Your assignment:
Only these lines are needed: the first line of the entries below through the line with "The image size is (2560, 828).", each returned exactly.
*** Extracted entries ***
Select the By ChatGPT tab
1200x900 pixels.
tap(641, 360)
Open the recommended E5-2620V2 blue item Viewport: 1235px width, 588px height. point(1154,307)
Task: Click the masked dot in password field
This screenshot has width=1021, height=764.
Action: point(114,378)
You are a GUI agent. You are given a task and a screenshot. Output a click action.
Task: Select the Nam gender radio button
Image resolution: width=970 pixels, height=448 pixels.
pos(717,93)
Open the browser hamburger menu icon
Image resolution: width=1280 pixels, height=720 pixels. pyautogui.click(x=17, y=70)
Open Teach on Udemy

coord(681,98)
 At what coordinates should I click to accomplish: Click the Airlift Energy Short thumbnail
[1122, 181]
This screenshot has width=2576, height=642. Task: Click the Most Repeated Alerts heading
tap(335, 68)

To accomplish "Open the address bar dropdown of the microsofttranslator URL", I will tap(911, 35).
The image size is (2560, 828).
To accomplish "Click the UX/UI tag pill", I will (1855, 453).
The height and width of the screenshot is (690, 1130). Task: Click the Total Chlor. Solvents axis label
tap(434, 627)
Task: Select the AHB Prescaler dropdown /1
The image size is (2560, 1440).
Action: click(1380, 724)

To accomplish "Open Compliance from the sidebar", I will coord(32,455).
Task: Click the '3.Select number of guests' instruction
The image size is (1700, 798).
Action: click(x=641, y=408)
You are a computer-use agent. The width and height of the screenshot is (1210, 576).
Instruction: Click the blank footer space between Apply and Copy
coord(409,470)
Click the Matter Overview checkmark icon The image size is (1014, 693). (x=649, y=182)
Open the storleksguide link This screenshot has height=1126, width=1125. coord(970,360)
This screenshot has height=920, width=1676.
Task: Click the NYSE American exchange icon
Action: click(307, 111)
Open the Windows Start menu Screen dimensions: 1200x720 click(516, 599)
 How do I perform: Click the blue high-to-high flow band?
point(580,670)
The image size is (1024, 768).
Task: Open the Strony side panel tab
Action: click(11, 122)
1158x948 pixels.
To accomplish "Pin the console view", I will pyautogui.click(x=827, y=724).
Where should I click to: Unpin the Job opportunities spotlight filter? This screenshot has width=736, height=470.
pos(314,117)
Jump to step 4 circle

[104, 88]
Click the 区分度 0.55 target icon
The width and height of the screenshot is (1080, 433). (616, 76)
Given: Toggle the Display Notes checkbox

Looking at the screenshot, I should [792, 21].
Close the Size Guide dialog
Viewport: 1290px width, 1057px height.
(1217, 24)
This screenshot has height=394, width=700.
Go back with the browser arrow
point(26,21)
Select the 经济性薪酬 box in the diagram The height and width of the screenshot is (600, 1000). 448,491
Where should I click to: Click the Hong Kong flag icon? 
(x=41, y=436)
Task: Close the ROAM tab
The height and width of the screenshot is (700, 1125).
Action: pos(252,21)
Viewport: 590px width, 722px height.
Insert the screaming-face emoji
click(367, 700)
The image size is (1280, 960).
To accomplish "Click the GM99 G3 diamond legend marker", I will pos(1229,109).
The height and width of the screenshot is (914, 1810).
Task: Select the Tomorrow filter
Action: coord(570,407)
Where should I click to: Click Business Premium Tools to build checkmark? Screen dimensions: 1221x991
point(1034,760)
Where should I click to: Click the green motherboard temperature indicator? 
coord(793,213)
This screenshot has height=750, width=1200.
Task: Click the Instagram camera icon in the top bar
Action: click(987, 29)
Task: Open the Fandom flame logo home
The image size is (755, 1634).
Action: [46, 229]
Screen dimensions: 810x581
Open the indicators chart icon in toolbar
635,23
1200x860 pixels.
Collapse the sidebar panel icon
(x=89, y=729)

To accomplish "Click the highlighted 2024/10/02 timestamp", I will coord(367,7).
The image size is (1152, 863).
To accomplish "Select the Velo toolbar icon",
***
Output of the task:
Select the By ChatGPT tab
1200x900 pixels.
tap(641, 360)
Open the recommended E5-2620V2 blue item Viewport: 1235px width, 588px height. point(1154,307)
Task: Click the masked dot in password field
This screenshot has width=1021, height=764.
Action: point(114,378)
You are a GUI agent. You are given a task and a screenshot. Output a click action.
Task: Select the Nam gender radio button
Image resolution: width=970 pixels, height=448 pixels.
pos(717,93)
Open the browser hamburger menu icon
Image resolution: width=1280 pixels, height=720 pixels. pyautogui.click(x=17, y=70)
Open Teach on Udemy

coord(681,98)
 At what coordinates should I click to accomplish: Click the Airlift Energy Short thumbnail
[1122, 181]
This screenshot has width=2576, height=642. Task: Click the Most Repeated Alerts heading
tap(335, 68)

To accomplish "Open the address bar dropdown of the microsofttranslator URL", I will tap(911, 35).
The image size is (2560, 828).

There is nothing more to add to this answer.